Newly released campaign spending data show the Pacific Resource Partnership did not report more than $360,000 in expenditures during the 2012 election.
Almost all of that money — about $260,000 — went to three consultants who were instrumental in taking down former Hawaii Gov. Ben Cayetano, who was running for Honolulu mayor on an anti-rail platform.
The consultants include U.S. Sen. Brian Schatz’s current chief of staff, Andy Winer, local public relations firm Hoakea Communications and Stanford Campaigns, an Austin, Texas-based opposition research firm.
As a super PAC, the Pacific Resource Partnership was able to raise and spend unlimited amounts of money.
PRP, an advocacy group for union carpenters and contractors, updated its financial reports after the the Hawaii Campaign Spending launched an investigation into payments made to these consultants. Those reports were amended and filed in early September, according to the commission.
Civil Beat first reported in June that the consultants were heavily involved in PRP’s political attacks on Cayetano, yet did not appear in any of the group’s payment records kept by the state Campaign Spending Commission.
Campaign Spending Commission attorney Gary Kam said he will recommend a fine for PRP for omitting expenditure information from its reports.
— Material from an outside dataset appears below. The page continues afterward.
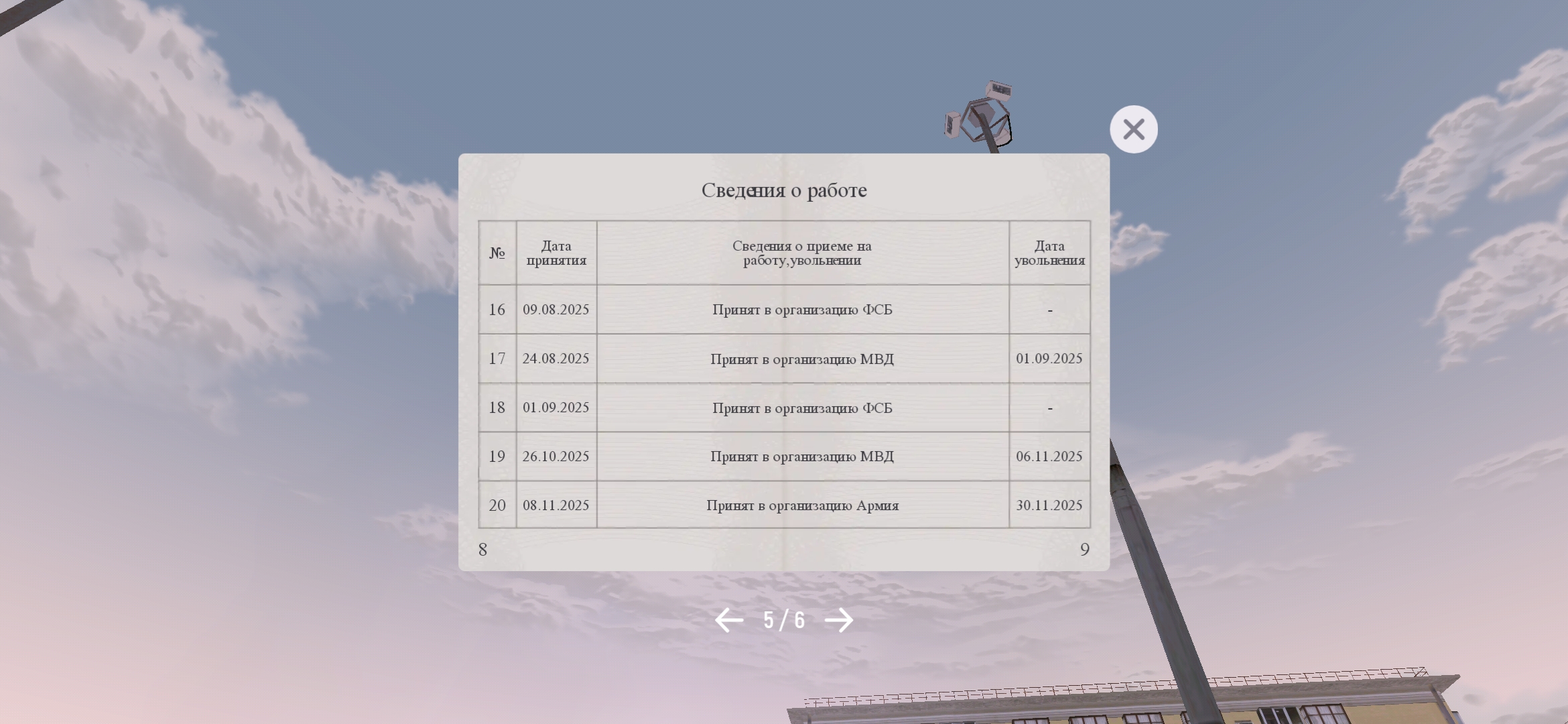Click hire date 26.10.2025

click(556, 457)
He hasn’t decided how much that penalty should be because he is still reviewing the case.
“I am pursuing an investigation,” Kam said. “It is not completed yet.”
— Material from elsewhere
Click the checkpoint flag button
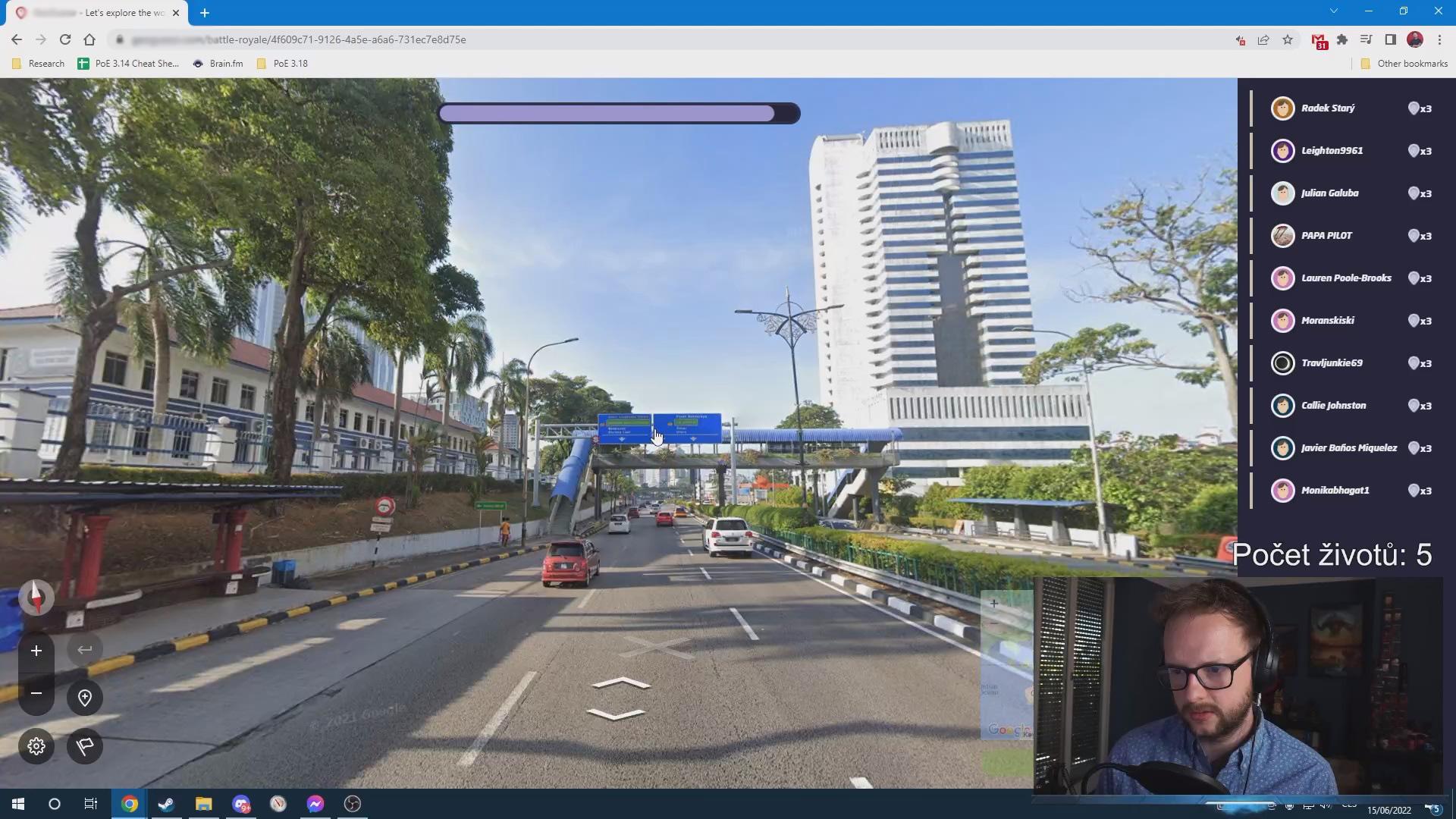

When candidates or a political action committees don’t report all contributions or expenditures for a given period, the commission can levy a $250 fine for each inaccurate report.
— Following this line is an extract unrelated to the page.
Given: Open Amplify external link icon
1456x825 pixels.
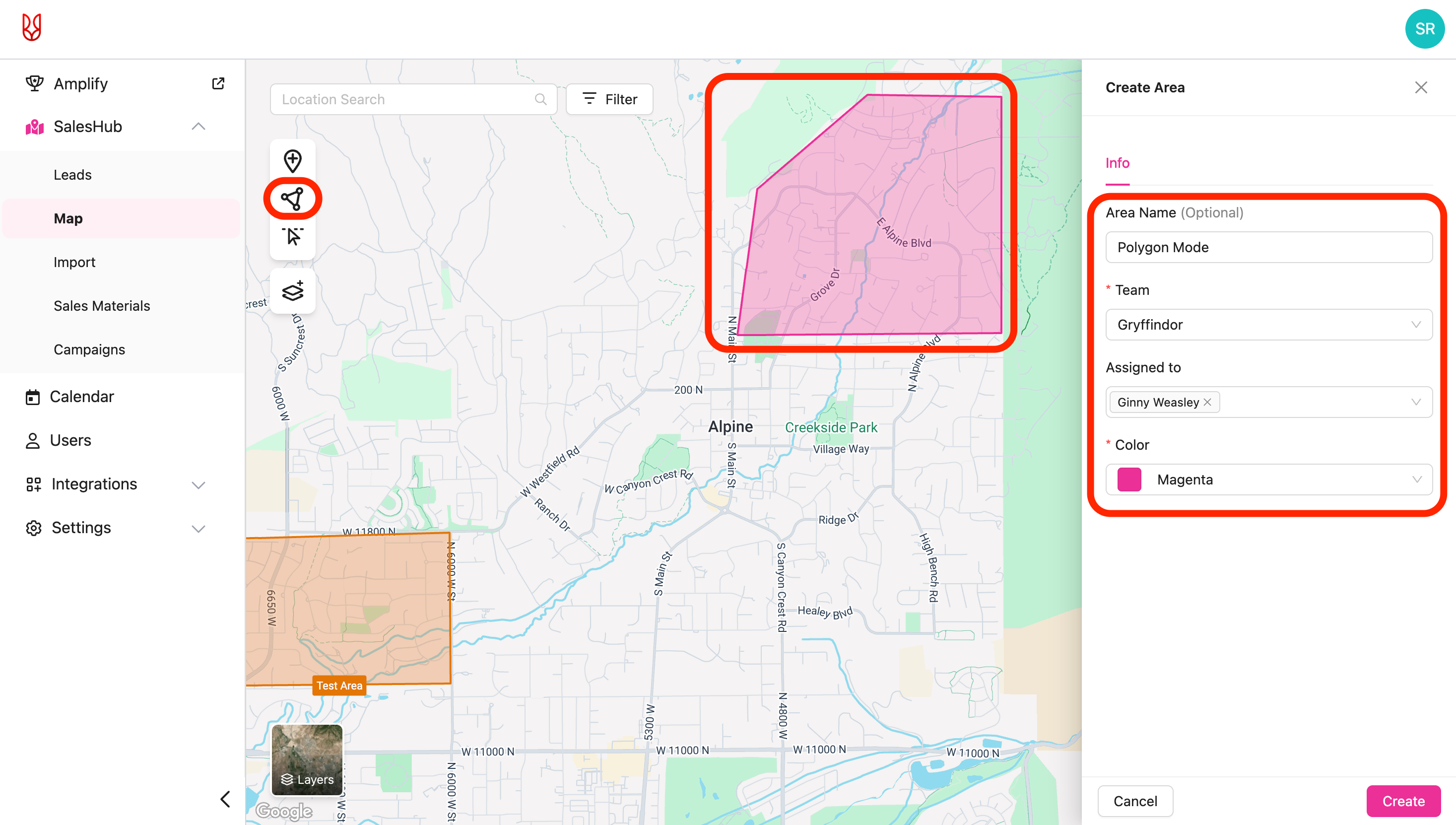Looking at the screenshot, I should click(x=218, y=84).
Kam said that fine can be as high as $500 if a false report is filed that inaccurately lists zero contributions or expenditures.
Amount PRP reported paying
Since PRP did report many of its expenditures throughout the campaign, the group would probably fall into the $250 fine range for each report that did not include comprehensive spending information.
Campaign Spending Commission data shows that PRP amended five spending reports related to the campaign, which means it could face a $1,250 fine.
That’s not much money for a group that reported spending more than $4.1 million during the 2012 election, mainly on the Honolulu mayor’s race in which Kirk Caldwell was victorious.
PRP is also heavily involved in this year’s election under the name Forward Progress, which is registered as a super PAC with the Campaign Spending Commission.
So far, Forward Progress has spent nearly $435,000 in the current election cycle through Aug. 9. Much of the money has focused on county council races on Oahu, Maui and the Big Island.
PRP’s Executive Director John White did not return a request for comment.